**YOUR INSTRUCTIONS**.
Copy out every line of the records below word for word, omitting the pictures.

--- DATA SUPPLIED ---

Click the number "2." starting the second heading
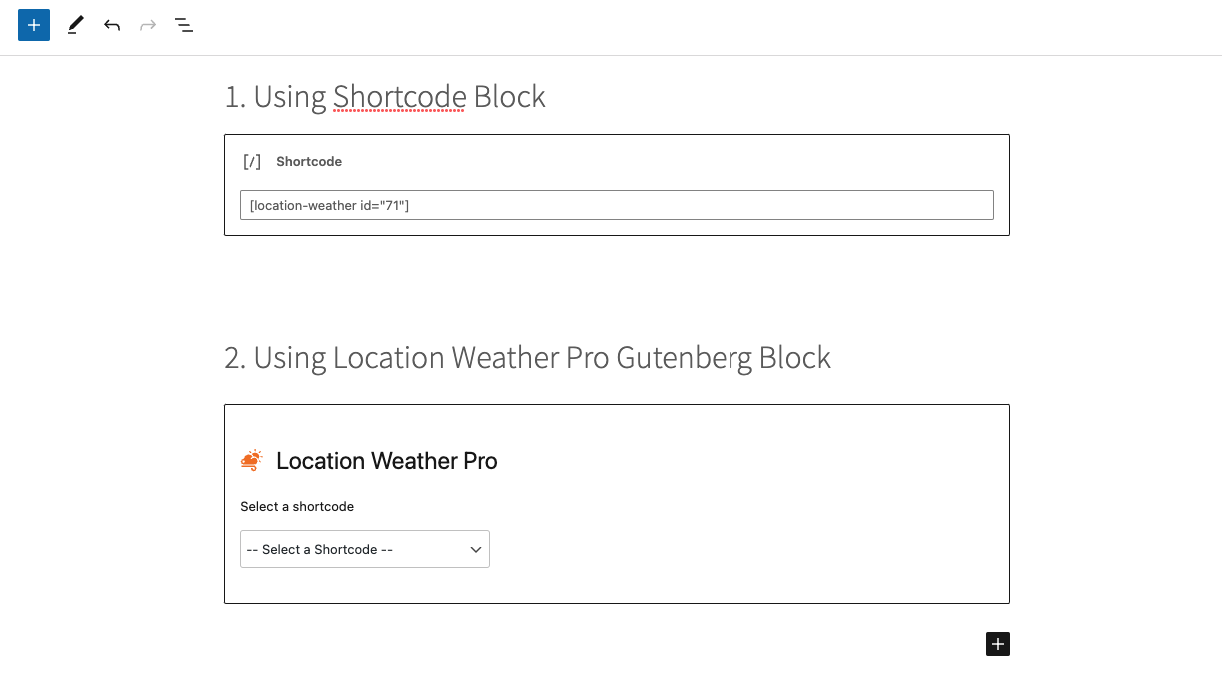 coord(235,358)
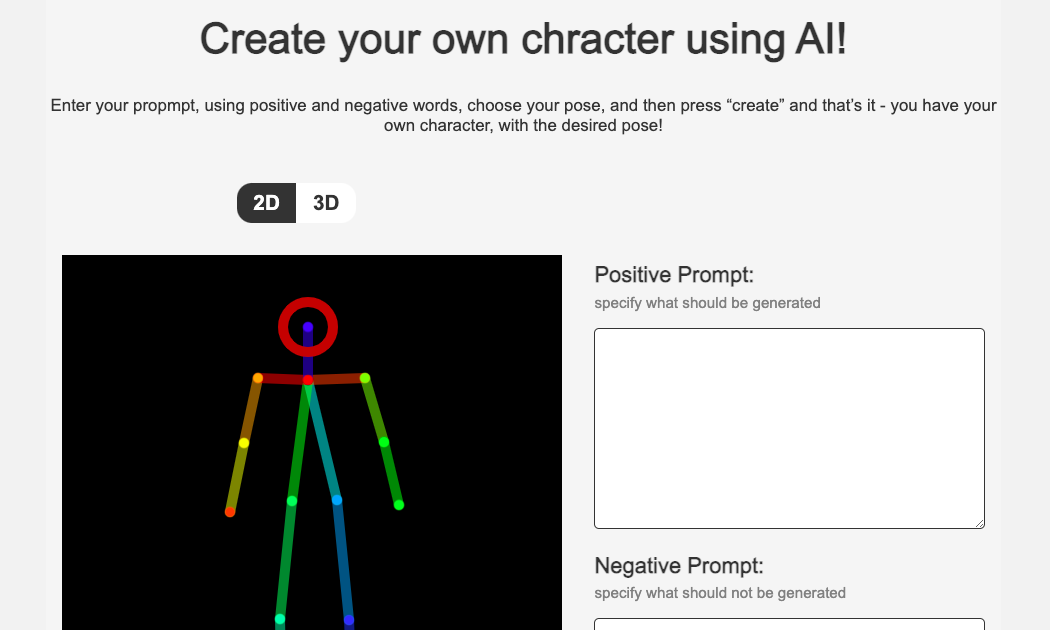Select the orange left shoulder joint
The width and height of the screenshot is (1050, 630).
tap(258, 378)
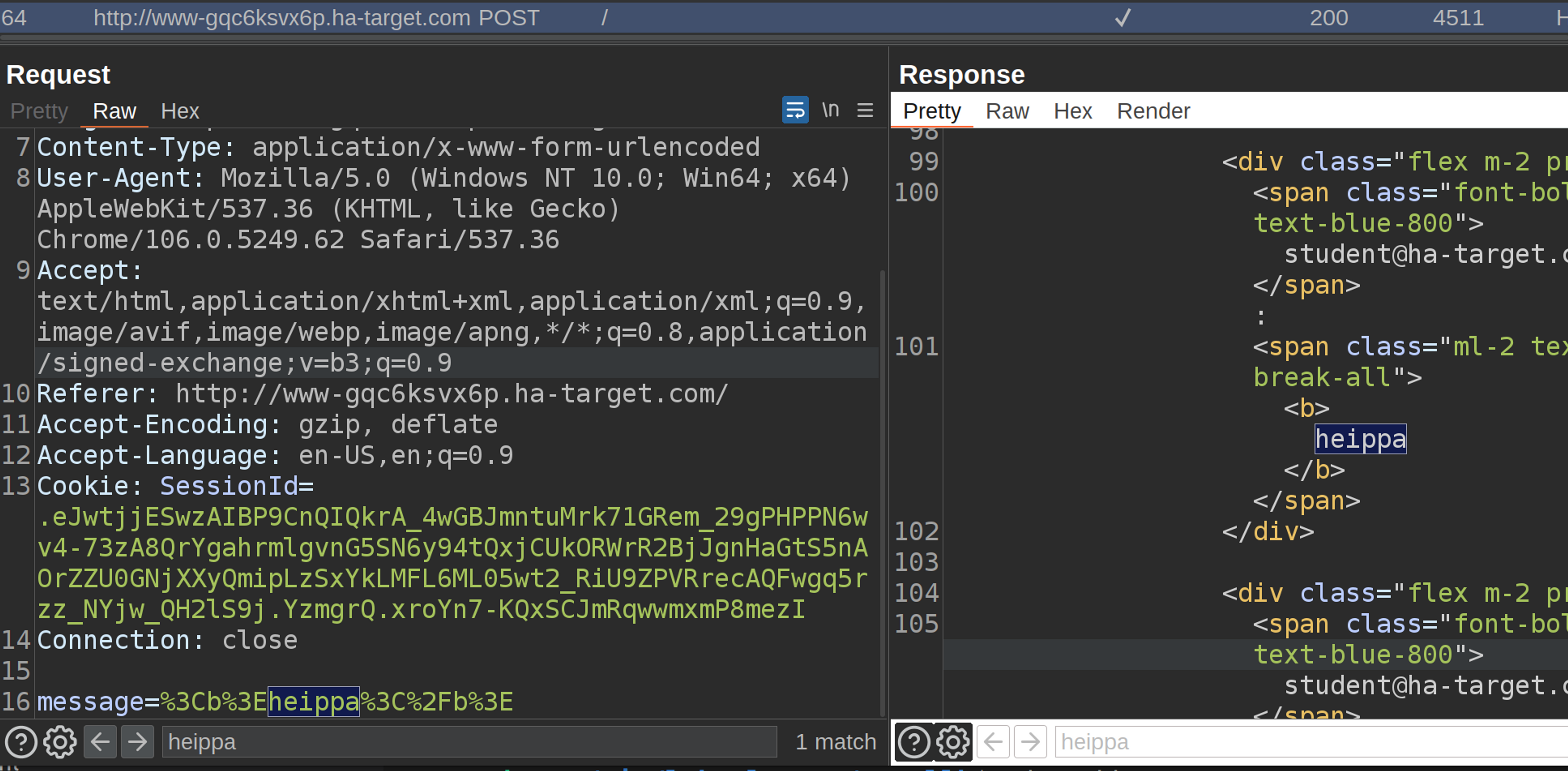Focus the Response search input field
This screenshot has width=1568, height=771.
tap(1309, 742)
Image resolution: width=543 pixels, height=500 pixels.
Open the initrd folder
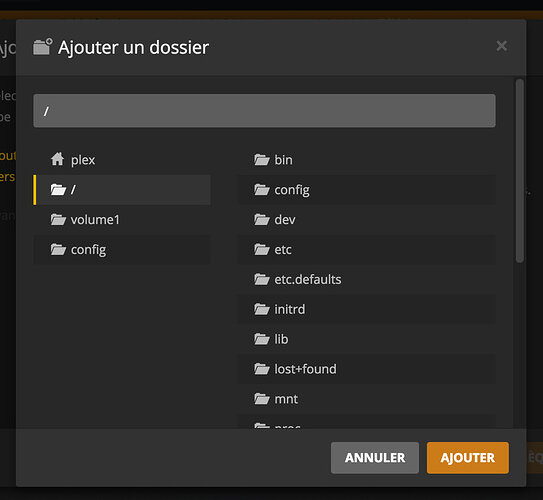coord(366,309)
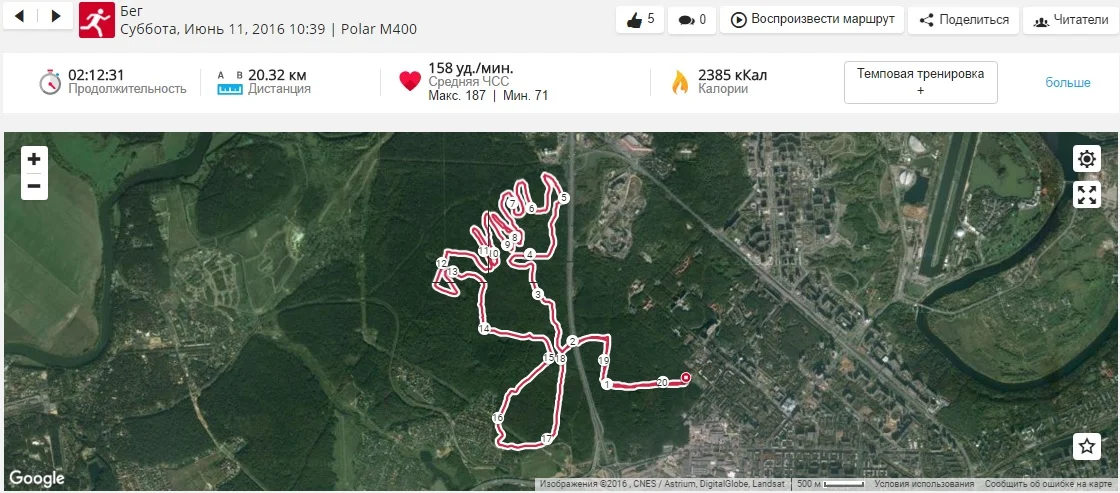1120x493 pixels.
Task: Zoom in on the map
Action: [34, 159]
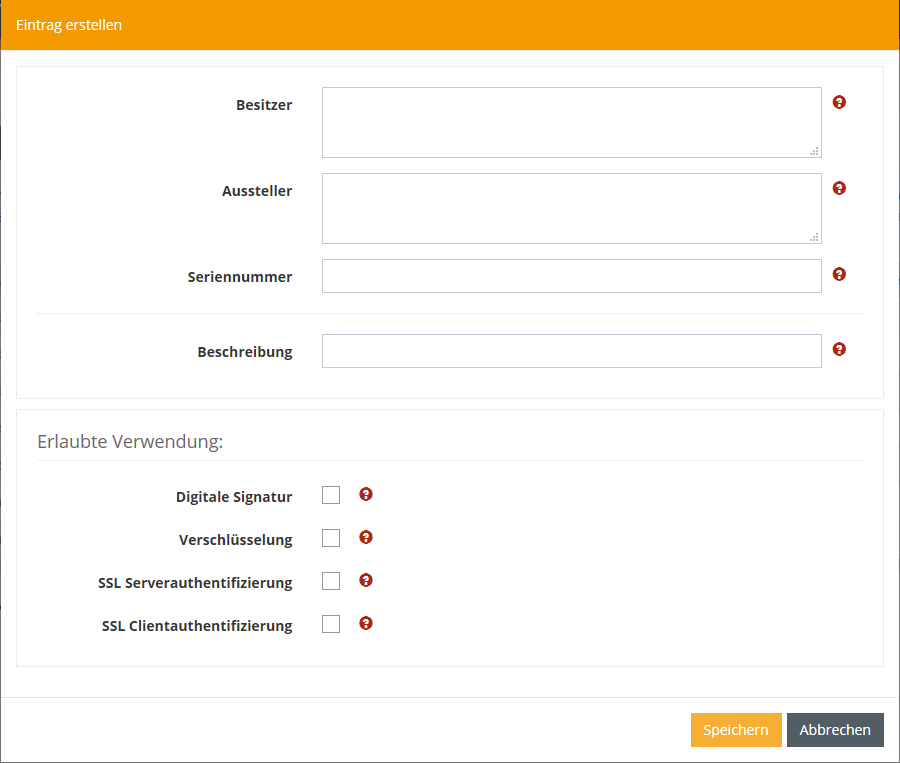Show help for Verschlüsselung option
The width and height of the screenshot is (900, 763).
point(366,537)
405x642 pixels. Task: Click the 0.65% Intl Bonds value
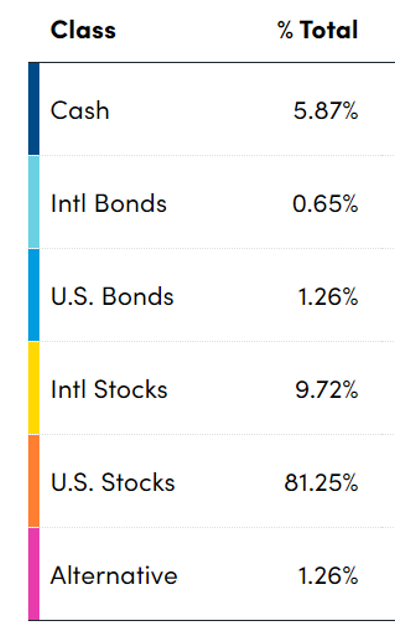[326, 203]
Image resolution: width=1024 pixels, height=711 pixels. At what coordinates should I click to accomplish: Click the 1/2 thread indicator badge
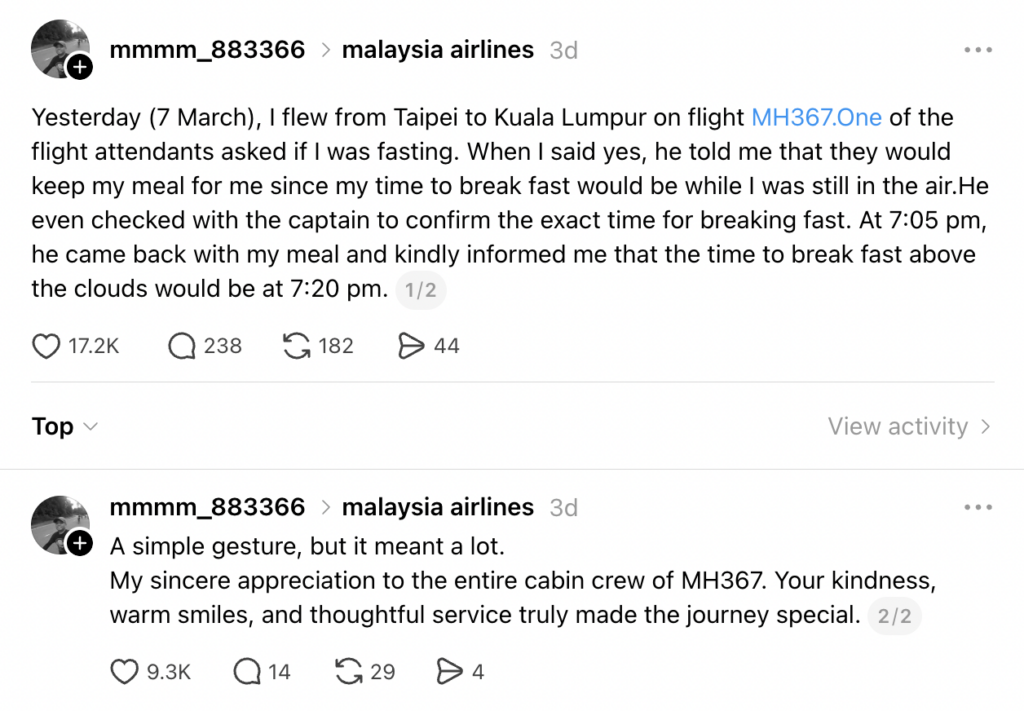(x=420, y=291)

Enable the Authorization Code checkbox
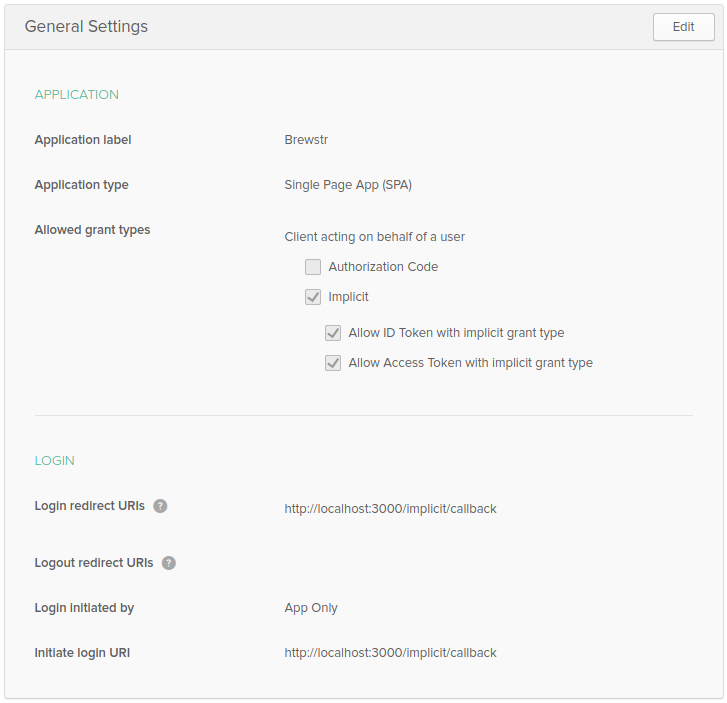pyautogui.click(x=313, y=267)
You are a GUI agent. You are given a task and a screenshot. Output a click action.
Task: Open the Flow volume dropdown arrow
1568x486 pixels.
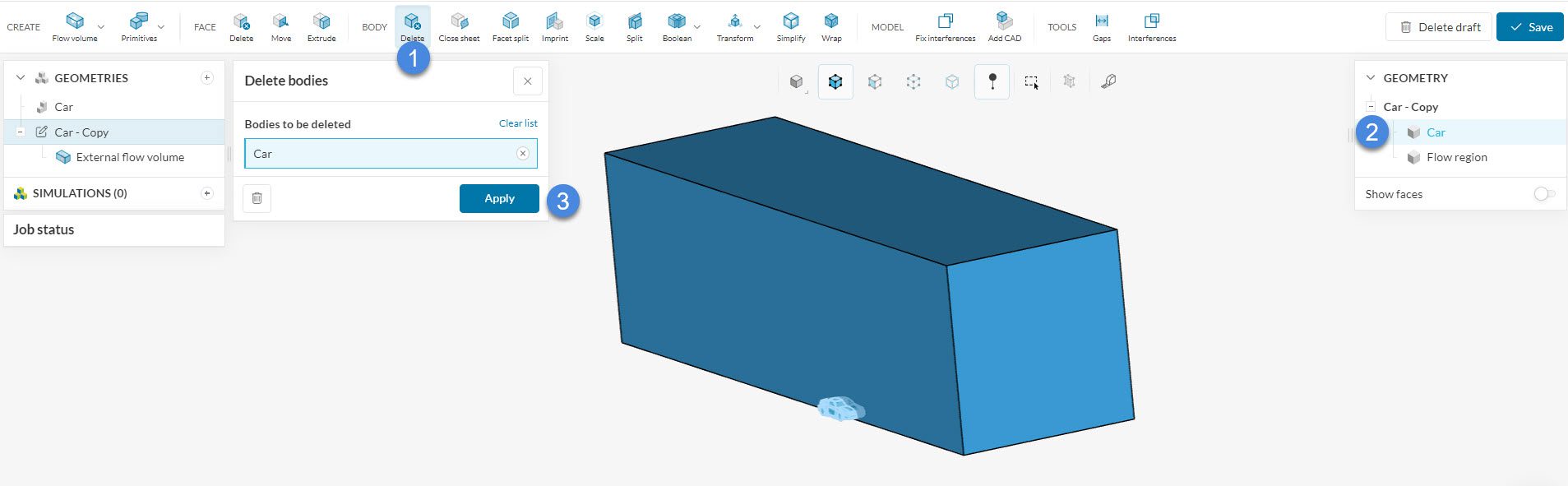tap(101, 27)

---

**TASK RESULT**.
Click the number "2." starting the second heading
 coord(235,358)
Select the orange left shoulder joint
The width and height of the screenshot is (1050, 630).
tap(258, 378)
Focus the Response search input field
This screenshot has width=1568, height=771.
tap(1309, 742)
Image resolution: width=543 pixels, height=500 pixels.
Open the initrd folder
coord(366,309)
1120x493 pixels.
Task: Zoom in on the map
Action: [34, 159]
Show help for Verschlüsselung option
The width and height of the screenshot is (900, 763).
point(366,537)
405x642 pixels. Task: Click the 0.65% Intl Bonds value
[326, 203]
Image resolution: width=1024 pixels, height=711 pixels. At what coordinates should I click to accomplish: Click the 1/2 thread indicator badge
(x=420, y=291)

Enable the Authorization Code checkbox
pyautogui.click(x=313, y=267)
You are a GUI agent. You are given a task and a screenshot. Output a click action.
Task: Open the Flow volume dropdown arrow
1568x486 pixels.
tap(101, 27)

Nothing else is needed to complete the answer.